In light of what I detailed yesterday about the real reason the Fed is proclaiming economic success and an end to ZIRP, today’s minutes reveal a good deal of internal discussion leading toward that idea. The first part being that there is no wage growth today, and thus this notion of “transitory” non-inflation being nothing more than faith:

Although a few participants suggested that the recent uptick in the employment cost index or average hourly earnings could be a tentative sign of an upturn in wage growth, most participants saw no clear evidence of a broad-based acceleration in wages.

That’s more than a little disappointing given how robust the economy is supposed to be right now, if only because their conception of economic process is limited to some mathematical representation like GDP. This is not exclusive to 2014, as the FOMC has been expecting, proclaiming and then awaiting wage “inflation” for years now. Admitting that 2014 was the latest calendar to go without it is really quite damning.

And it appears a few of the FOMC members are growing uncomfortable with all these market-based indications that are expressing serious misgivings about the outlook; thus according with the economic view provided by no wage growth.

Some participants were worried that the recent substantial fall in energy prices could lead to a reduction in longer-term inflation expectations, while others were concerned that the decline in market-based measures of inflation compensation might reflect, in part, that such a decline had already begun.

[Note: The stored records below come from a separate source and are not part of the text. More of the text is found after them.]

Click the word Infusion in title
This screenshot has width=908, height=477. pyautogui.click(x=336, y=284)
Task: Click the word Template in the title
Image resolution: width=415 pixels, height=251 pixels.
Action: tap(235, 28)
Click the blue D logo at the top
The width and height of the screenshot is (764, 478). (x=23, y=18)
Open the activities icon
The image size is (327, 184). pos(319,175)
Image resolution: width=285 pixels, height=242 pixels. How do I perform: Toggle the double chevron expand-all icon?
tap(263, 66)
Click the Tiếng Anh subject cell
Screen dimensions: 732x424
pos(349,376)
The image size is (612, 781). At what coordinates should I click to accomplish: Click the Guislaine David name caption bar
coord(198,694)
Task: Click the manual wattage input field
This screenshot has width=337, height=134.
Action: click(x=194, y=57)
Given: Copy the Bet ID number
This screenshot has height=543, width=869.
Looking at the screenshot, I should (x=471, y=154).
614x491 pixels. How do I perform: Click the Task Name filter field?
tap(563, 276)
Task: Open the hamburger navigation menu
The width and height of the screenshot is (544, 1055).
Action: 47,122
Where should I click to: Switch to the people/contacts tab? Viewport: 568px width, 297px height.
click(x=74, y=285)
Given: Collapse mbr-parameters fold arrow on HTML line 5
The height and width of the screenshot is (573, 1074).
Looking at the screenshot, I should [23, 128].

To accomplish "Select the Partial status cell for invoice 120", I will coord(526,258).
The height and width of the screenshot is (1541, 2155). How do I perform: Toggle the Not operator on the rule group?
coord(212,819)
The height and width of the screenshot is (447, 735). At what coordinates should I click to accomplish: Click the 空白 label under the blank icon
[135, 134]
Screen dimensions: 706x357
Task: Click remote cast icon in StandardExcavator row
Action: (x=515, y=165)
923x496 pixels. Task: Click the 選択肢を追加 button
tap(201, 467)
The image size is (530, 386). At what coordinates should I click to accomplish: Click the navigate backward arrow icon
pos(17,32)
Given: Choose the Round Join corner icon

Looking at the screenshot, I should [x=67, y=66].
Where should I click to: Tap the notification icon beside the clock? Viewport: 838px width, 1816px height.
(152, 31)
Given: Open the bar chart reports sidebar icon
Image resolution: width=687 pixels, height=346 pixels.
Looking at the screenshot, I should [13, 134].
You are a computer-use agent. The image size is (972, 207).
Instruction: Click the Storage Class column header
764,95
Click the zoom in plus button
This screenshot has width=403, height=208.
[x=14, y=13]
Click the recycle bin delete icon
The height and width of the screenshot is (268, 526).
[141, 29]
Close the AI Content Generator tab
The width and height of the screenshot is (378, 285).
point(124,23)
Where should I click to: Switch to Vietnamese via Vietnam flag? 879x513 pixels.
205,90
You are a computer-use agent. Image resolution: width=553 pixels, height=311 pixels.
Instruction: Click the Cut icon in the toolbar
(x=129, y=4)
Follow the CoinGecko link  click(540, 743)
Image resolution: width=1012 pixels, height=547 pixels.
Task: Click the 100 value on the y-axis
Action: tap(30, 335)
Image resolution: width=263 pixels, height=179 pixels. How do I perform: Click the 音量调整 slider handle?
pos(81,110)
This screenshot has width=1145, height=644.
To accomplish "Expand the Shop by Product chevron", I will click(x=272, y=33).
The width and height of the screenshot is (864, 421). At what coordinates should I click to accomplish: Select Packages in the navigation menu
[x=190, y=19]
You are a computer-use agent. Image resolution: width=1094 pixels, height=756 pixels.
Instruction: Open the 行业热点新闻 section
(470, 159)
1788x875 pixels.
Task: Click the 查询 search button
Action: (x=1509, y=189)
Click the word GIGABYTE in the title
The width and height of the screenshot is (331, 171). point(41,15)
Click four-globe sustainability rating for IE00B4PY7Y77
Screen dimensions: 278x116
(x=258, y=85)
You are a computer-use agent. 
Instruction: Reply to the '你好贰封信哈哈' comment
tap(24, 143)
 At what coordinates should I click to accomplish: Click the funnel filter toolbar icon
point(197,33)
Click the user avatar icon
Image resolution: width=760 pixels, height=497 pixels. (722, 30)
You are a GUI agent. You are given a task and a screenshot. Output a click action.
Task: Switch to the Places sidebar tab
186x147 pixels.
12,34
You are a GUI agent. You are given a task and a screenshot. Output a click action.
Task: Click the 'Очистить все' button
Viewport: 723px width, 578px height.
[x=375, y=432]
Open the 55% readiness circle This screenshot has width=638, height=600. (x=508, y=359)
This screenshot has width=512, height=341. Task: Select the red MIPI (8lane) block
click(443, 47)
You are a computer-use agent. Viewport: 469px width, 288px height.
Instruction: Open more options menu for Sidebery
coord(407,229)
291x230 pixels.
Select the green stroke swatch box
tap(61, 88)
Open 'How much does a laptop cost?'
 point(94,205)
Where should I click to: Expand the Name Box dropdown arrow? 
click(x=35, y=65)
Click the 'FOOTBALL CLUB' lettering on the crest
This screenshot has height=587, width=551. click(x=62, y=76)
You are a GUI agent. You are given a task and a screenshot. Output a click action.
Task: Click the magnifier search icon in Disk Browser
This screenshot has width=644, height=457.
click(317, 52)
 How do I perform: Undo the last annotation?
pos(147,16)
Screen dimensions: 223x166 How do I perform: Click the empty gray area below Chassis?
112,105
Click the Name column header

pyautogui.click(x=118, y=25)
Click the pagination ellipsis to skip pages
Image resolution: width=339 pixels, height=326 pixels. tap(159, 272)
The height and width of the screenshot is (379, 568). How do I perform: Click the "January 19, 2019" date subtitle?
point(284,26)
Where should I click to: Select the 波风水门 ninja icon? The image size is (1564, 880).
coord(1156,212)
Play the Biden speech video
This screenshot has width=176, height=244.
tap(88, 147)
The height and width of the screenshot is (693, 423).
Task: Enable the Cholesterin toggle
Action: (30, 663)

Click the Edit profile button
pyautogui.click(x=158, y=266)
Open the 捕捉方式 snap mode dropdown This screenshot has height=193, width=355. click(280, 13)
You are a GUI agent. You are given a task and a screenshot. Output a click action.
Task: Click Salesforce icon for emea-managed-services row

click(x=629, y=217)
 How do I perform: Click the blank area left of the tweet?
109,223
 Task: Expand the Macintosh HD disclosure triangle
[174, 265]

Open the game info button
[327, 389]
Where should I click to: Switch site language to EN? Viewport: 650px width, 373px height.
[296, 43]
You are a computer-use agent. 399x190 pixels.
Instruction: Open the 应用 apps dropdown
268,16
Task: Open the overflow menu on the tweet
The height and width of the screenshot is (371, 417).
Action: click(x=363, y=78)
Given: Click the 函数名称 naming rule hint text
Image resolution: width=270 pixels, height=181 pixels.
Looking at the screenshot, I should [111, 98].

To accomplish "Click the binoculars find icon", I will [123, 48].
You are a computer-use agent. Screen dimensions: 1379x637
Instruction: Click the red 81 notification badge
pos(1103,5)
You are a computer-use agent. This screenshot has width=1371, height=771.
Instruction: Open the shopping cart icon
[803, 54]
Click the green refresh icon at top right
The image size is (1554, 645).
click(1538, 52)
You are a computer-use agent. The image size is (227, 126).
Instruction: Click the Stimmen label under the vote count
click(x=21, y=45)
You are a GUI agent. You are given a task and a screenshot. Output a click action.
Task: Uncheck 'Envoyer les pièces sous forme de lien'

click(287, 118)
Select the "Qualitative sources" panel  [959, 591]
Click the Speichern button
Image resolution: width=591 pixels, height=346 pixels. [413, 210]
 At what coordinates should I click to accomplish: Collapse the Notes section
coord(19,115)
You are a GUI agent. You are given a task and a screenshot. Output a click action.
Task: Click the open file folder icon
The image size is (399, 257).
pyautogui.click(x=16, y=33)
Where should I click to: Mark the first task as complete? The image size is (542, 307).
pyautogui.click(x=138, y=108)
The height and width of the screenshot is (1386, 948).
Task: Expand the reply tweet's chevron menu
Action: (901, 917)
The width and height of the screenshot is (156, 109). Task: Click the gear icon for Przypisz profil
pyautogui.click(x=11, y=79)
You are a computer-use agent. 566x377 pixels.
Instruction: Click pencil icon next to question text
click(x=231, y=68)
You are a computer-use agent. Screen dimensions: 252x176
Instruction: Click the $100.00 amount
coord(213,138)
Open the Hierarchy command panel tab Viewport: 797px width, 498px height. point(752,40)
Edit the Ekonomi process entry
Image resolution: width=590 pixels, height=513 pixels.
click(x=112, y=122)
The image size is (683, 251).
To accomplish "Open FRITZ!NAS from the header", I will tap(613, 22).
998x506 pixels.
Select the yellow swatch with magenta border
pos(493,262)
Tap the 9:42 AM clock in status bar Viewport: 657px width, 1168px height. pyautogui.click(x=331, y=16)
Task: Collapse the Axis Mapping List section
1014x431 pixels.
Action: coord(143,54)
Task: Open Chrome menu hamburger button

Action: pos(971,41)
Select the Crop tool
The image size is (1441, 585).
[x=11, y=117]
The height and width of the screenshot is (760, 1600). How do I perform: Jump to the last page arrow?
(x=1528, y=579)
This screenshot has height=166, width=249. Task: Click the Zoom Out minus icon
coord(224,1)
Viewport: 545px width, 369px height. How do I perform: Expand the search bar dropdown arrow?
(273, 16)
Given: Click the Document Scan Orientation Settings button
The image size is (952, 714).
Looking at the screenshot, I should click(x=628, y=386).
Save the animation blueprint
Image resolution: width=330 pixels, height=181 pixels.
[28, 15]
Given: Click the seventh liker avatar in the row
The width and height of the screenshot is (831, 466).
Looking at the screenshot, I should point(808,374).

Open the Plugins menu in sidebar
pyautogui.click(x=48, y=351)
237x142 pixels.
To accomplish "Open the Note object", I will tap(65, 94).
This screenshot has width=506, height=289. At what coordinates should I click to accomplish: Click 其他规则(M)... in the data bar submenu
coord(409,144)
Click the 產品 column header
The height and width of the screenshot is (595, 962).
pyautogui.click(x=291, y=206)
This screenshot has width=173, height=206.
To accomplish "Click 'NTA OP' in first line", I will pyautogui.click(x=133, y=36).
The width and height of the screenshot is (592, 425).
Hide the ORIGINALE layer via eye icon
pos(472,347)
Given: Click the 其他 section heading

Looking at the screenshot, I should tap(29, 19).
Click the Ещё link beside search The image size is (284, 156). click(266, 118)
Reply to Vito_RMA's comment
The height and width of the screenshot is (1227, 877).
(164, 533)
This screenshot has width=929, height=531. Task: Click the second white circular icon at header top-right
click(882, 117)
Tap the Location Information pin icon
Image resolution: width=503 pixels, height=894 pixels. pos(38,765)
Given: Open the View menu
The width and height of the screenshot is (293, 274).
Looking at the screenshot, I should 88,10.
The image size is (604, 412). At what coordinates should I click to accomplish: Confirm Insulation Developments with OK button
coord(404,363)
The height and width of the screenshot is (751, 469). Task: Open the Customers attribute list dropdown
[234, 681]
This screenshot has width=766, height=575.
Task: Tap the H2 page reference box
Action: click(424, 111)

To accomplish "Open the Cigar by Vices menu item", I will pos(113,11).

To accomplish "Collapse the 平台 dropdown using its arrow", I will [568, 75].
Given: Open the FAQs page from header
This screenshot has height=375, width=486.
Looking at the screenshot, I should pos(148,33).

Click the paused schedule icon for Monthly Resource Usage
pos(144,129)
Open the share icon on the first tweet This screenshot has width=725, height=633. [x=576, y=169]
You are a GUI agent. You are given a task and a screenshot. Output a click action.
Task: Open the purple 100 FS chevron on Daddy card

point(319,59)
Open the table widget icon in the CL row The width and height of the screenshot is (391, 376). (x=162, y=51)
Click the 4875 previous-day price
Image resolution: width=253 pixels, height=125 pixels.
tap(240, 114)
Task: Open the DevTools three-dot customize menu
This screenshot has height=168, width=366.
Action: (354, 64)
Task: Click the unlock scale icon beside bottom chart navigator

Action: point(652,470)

That passage is far more consistent with orthodox tendencies, and offers further confirmation that the recent embrace of falling oil prices is at best uncomfortable (at worst, as I said yesterday, disingenuous). Credit and funding markets are not at all enamored with the current circumstances, and, contrary to how they present themselves in public, the FOMC is at least bothered about it. And they should be.

The point of all this is a rhetorical exercise to un-blend the tangled web of misdirection to distill or unpack what I think is the prurient focus of the FOMC with regard to policy:

The risks to the forecast for real GDP growth and inflation were viewed as tilted a little to the downside, reflecting the staff’s assessment that neither monetary policy nor fiscal policy was well positioned to help the economy withstand adverse shocks. [emphasis added]

If the economy were to fall off in the near future, a possibility to which they are very worried that credit markets might be right about, there is little monetary policy can do to render “aid” in that situation. Of course, I don’t believe monetary policy is helpful in any sense, and it certainly wasn’t much of anything in 2007-09, but that is not what the orthodox textbook declares. If the FOMC is worried about the near-term turning against them, they believe it their sworn duty to interfere – but first they have to reposition everything so that they may do so. Thus QE must end, leading them to at least threaten the end of ZIRP. Preservation of the policy “surprise” is, I believe, the true aim here and has been before even Yellen succeeded Bernanke.